В музыке res–facta могут быть выявлены все четыре типа сходства, упоминаемые Фуко, — пригнанность, соперничество, аналогия и симпатия, причем каждое из них выступает одновременно и в роли конструктивного основания, и в роли условия существования музыки. По поводу пригнанности Фуко пишет: «По правде говоря, по самому смыслу слов соседствование мест здесь подчеркнуто сильнее, чем подобие вещей. «Пригнанными» являются такие вещи, которые, сближаясь, оказываются в соседстве друг с другом. Они соприкасаются краями, их грани соединяются друг с другом, и конец одной вещи обозначает начало другой»[12]. Эта характеристика пригнанности как будто специально предназначена для описания соотношений vox principalis и vox organalis в ранних органумах. Действительно, архаический параллельный органум может рассматриваться как апофеоз пригнанности, ибо здесь речь идет не только о полной пригнанности друг к другу двух голосов, отстоящих друг от друга на изначально заданный не меняющийся интервал, проводящих одну и ту же мелодию и подчиняющихся строгому соотношению «нота против ноты», но и полной пригнанности модели и ее воспроизведения, ибо органум, представляющий собой многоголосное воспроизведение одноголосной григорианской модели, практически полностью содержит воспроизводимую модель в себе, он как бы «намертво» пригнан к ней, что позволяет говорить о некоей изначальной пригнанности микрокосма к макрокосму, или пригнанности индивидуального начала к началу сакральному.
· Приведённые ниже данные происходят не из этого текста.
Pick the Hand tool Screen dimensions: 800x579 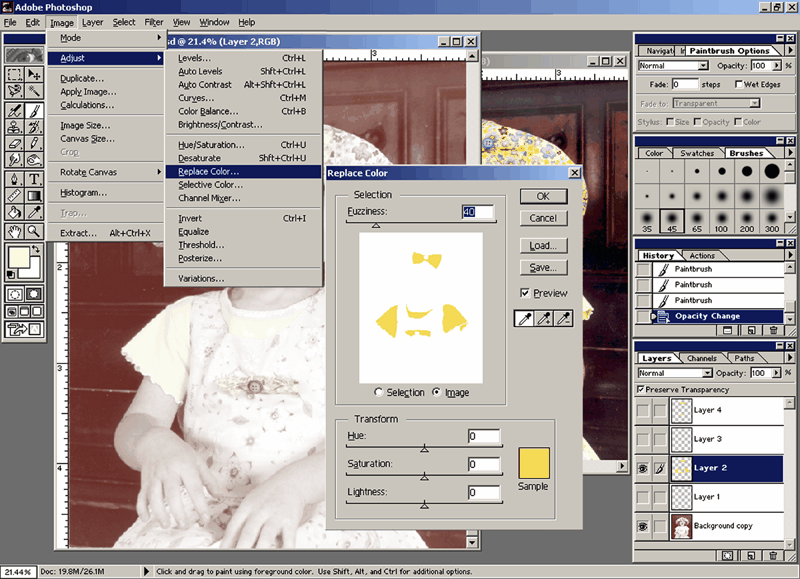click(x=14, y=230)
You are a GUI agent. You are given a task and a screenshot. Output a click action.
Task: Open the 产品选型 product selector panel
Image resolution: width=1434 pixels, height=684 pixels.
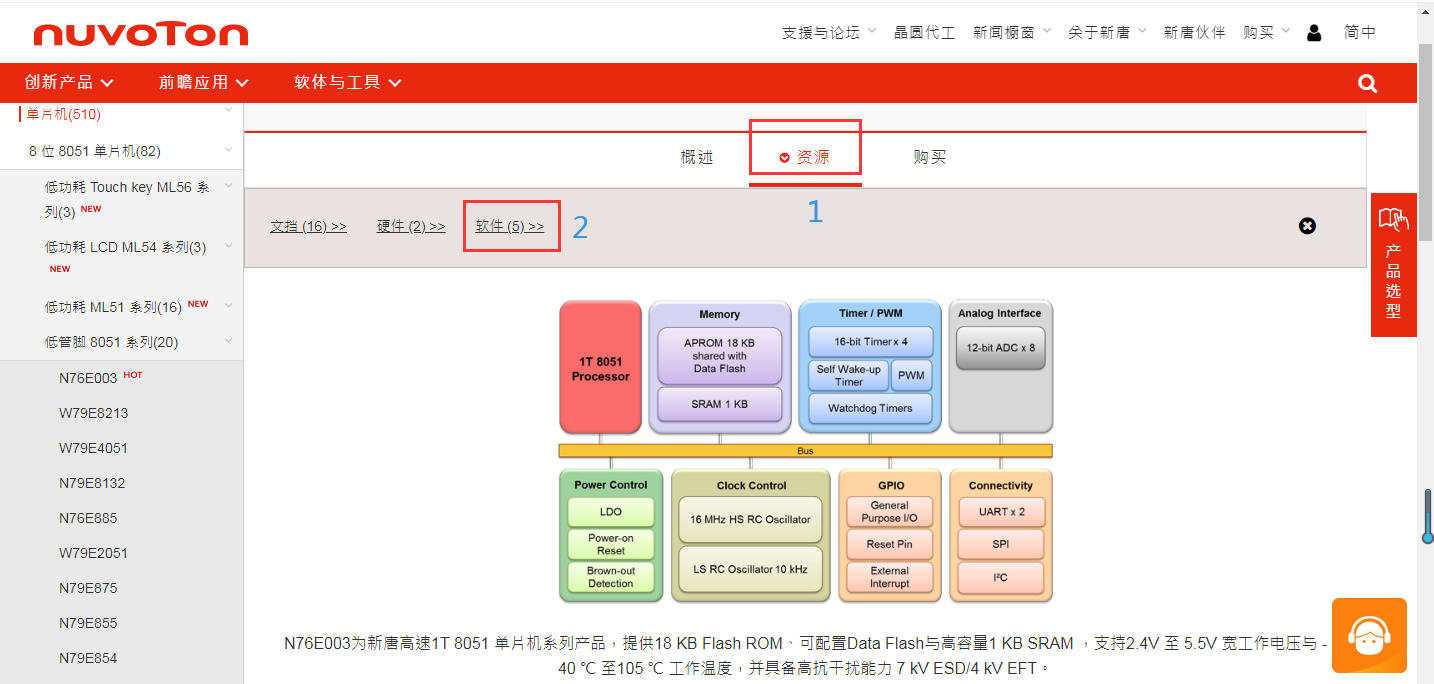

Однако неверно думать, что сфера действия пригнанности ограничивается лишь параллельным органумом. Пригнанность есть основа и необходимое условие существования каждого контрапунктического произведения. Пригнанность — это и пригнанность друг к другу отдельных голосов, и пригнанность друг к другу различных длительностей и пауз, и пригнанность авторского мелодического материала к мелодическому материалу cantus firmus’a, и пригнанность текста к определенным разделам музыкальной структуры, — короче говоря, пригнанность — это первооснова музыки res–facta. Можно даже сказать, что музыка res–facta — это не столько «вещь сделанная», сколько «вещь пригнанная», ибо в данном случае «сделанность» означает именно «пригнанность» друг к другу отдельных элементов, образующих вещь.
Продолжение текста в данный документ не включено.